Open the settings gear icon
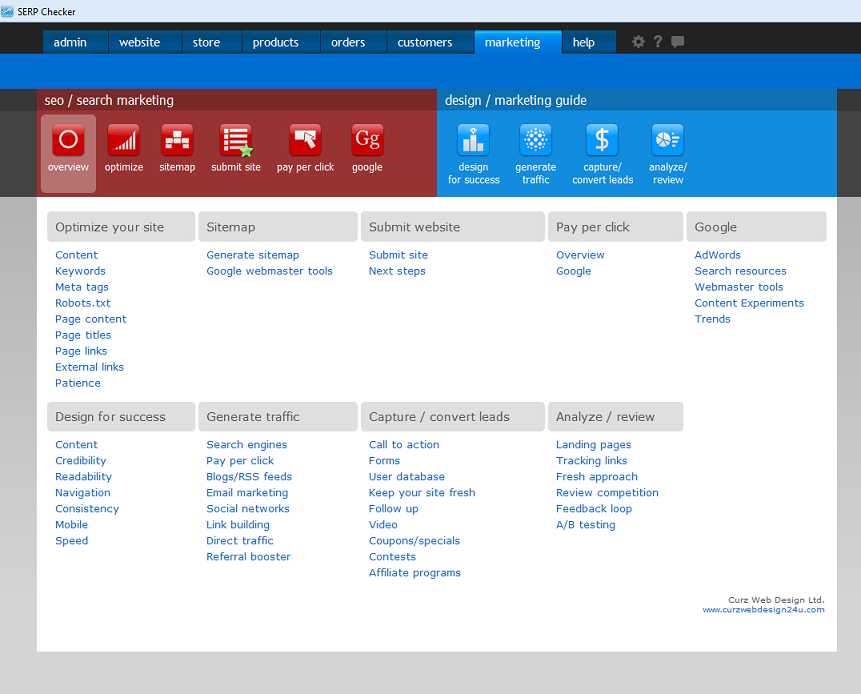 (x=638, y=42)
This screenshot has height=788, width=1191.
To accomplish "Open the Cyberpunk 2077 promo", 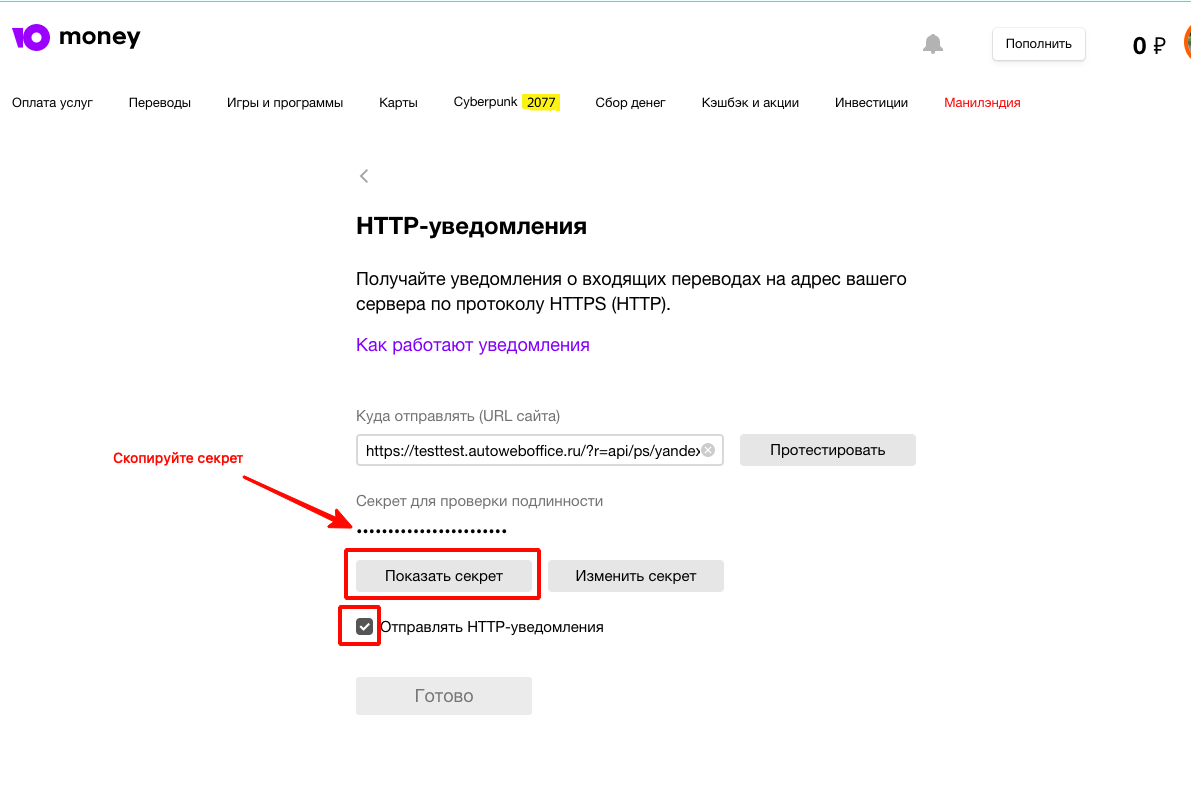I will tap(506, 102).
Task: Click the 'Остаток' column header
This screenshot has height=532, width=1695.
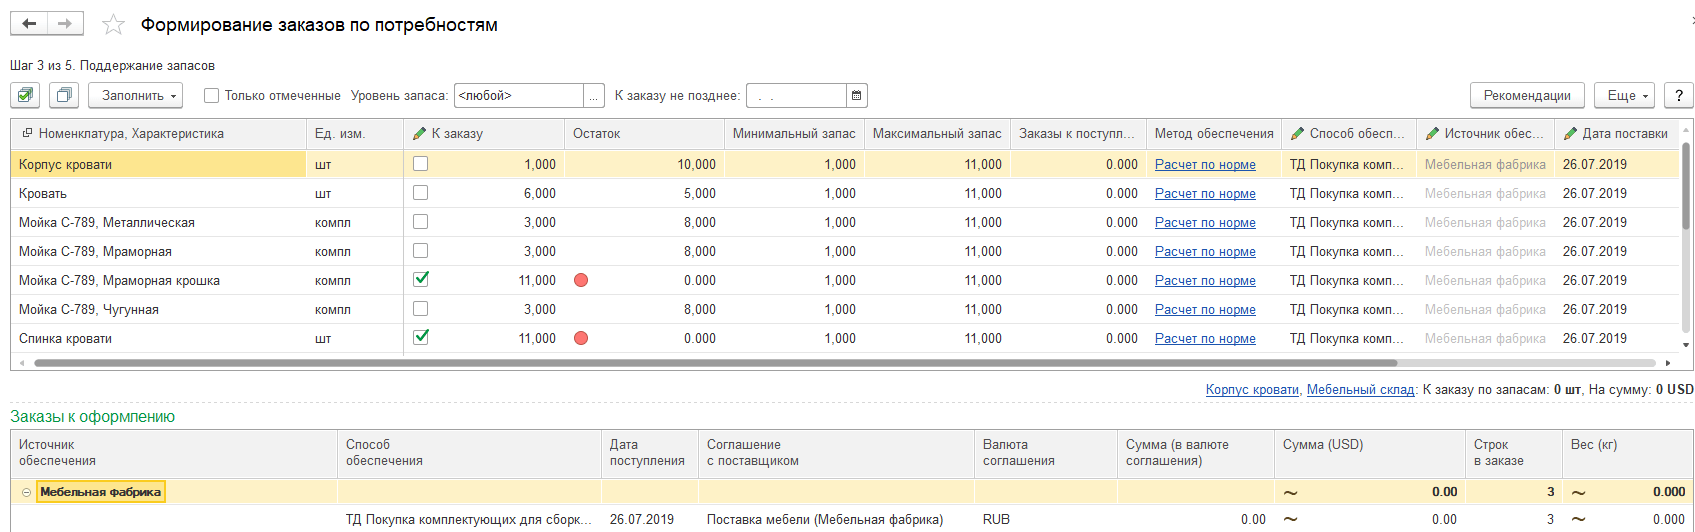Action: pos(596,133)
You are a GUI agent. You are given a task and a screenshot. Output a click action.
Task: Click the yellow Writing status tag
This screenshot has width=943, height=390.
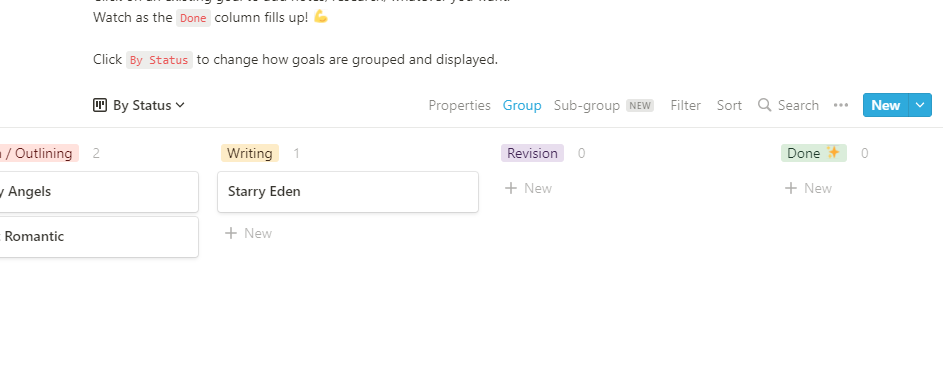coord(250,153)
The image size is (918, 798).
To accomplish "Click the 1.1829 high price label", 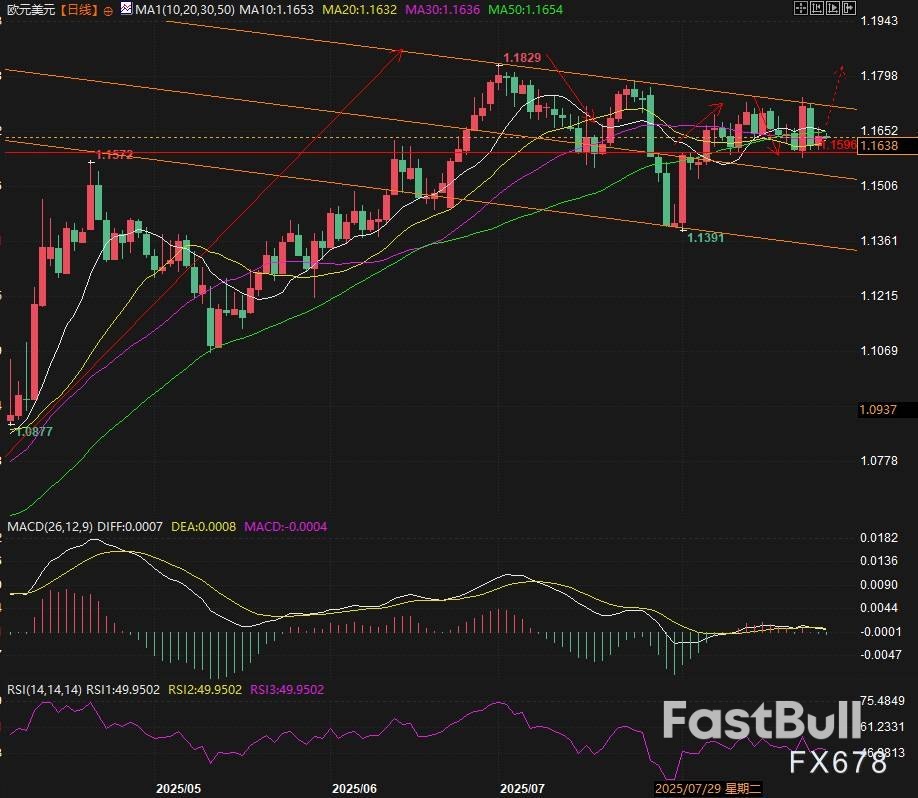I will [521, 58].
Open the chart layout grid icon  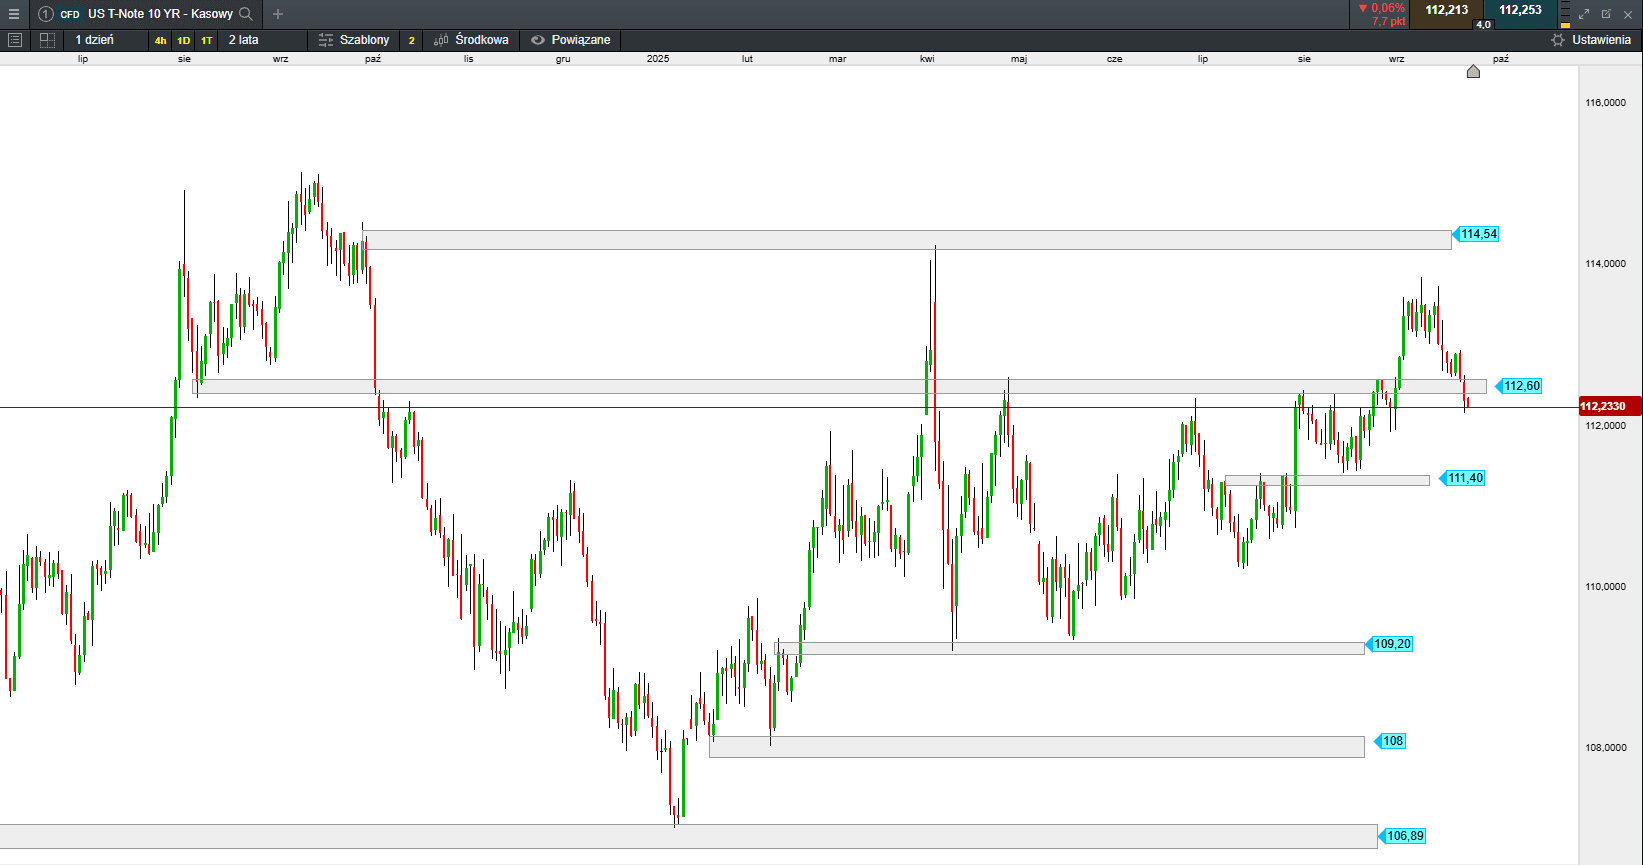coord(47,40)
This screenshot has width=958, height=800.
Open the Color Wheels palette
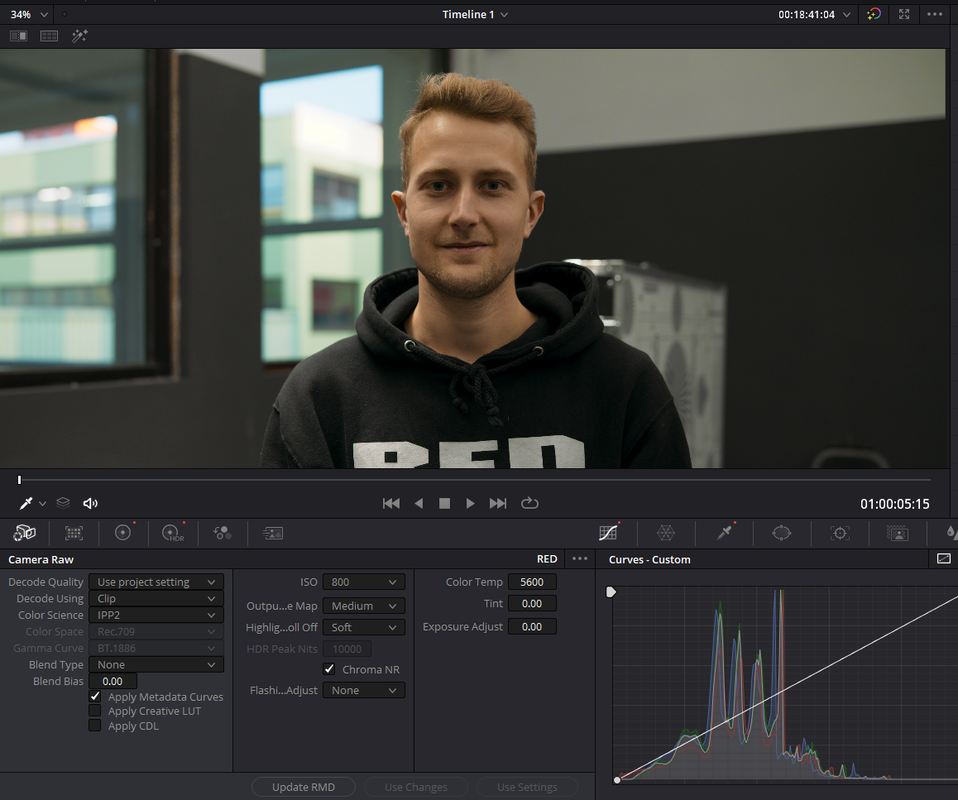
* * *
AIM OF THE TASK » Would you reproduce the lines from the one with "This screenshot has width=958, height=800." through the final line of the data above, exactly and only those, without any pictures?

OUTPUT »
This screenshot has width=958, height=800.
Open the Color Wheels palette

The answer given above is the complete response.